Hipoteca fija o variable: ¿cuál te conviene?
La elección entre tipo fijo y variable determina cuánto pagarás y cuánta incertidumbre asumes. En el primer trimestre de 2026, el 67 % de las nuevas hipotecas se firmaron a tipo fijo, según el Colegio de Registradores.
Hipoteca a tipo fijo
Pagas siempre la misma cuota durante toda la vida del préstamo, independientemente de cómo evolucione el Euríbor. Aporta tranquilidad y facilita planificar tu economía, aunque el tipo de partida suele ser algo más alto que el de una variable en el momento de la firma.
Hipoteca a tipo variable
La cuota se revisa periódicamente (normalmente cada 6 o 12 meses) en función del Euríbor más un diferencial fijo que pactas con el banco. Si el Euríbor baja, pagas menos; si sube, pagas más. Ofrece un tipo inicial más bajo a cambio de asumir el riesgo de las subidas.
Hipoteca mixta
Combina un periodo inicial a tipo fijo (por ejemplo, los primeros 5, 10 o 15 años) y el resto a tipo variable.

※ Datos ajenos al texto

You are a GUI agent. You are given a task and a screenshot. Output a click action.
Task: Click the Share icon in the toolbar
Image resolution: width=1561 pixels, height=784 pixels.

Es una opción intermedia para quien quiere estabilidad al principio sin renunciar del todo a beneficiarse de posibles bajadas del Euríbor.
¿Cómo decidir?
- Elige fija si valoras la estabilidad, prevés tener la hipoteca muchos años o crees que los tipos subirán.
- Elige variable si el tipo inicial bajo es prioritario, planeas amortizar pronto o asumes el riesgo de subidas.
- La mixta encaja si quieres un punto medio entre seguridad y coste.
Última actualización: 18 de junio de 2026. Información orientativa; no constituye asesoramiento financiero.